In my photo reportage, I collected the voices of the donors who survived, one year ago, from Covid-19 and who decided to join the study and help other people.
While we were all waiting for the report of the study and for an effective vaccine, I interviewed Doctor Cesare Perotti, Responsible for the Department of Immunohematology and Transfusion Medicine at San Matteo in Pavia and Head of the test on hyperimmune plasma therapy (June 1st 2020).
“The perfect donor is a person who recently recovered from Covid-19. He must be tested negative twice in 24 hours to swabs. On top of this, at least 14 days need to pass since the disappearance of symptoms or since the end of anti Covid-19 therapy for infected people being eligible for donation. The convalescent plasma is a very limited resource – that could be collected in a very short time – and this is why it is so precious. It is not so common find women among donors: first of all, Covid-19 hit men more intensively than women; secondly, women who had pregnancy or abortion have developed antibodies potentially dangerous for the recipient patients.

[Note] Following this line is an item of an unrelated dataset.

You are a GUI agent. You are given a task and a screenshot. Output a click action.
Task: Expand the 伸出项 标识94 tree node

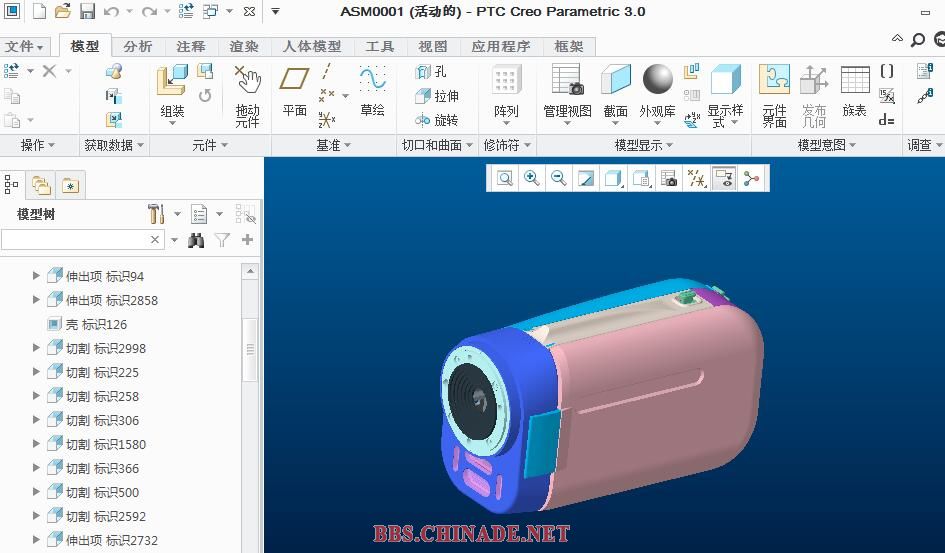click(x=37, y=276)
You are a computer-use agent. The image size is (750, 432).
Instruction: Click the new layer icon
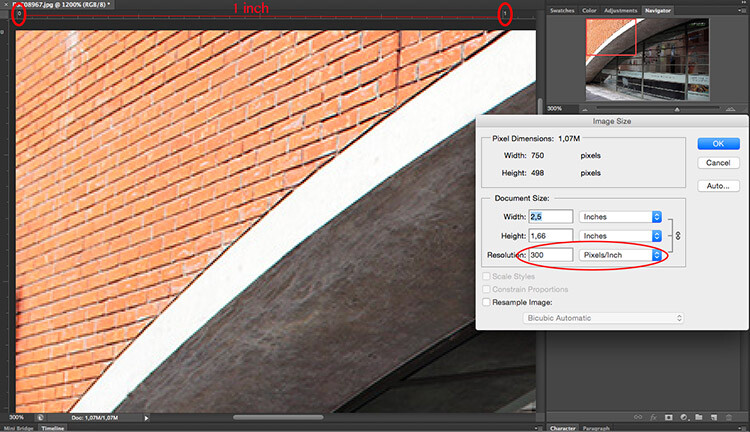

Since now, we count 250 donors in the program. Over these last weeks, all of them told me the same thing: “I’m here for helping those who got the virus just like me”.
Covid-19 is a new virus. We don’t know much about it, and the pandemic is having a massive impact on our lives. It is understandable that all the news about the virus fed an intense public debate and criticisms. The study is closed and we can say that we achieved excellent results. It is hard to predict the future. For sure, it is important that all of us keep on using precautions (masks, gloves, social distancing) because this is the way to contain the spread of the virus. Hoping we won’t need this again, we are collecting and stocking hyperimmune plasma in the event a second wave of Covid-19 might take place in the near future.
There is one image fixed in my mind over these last months: the anxiety of waiting for the results of a transfusion to an ill patient, and in the subsequent days, the happiness for seeing him/her getting better soon”.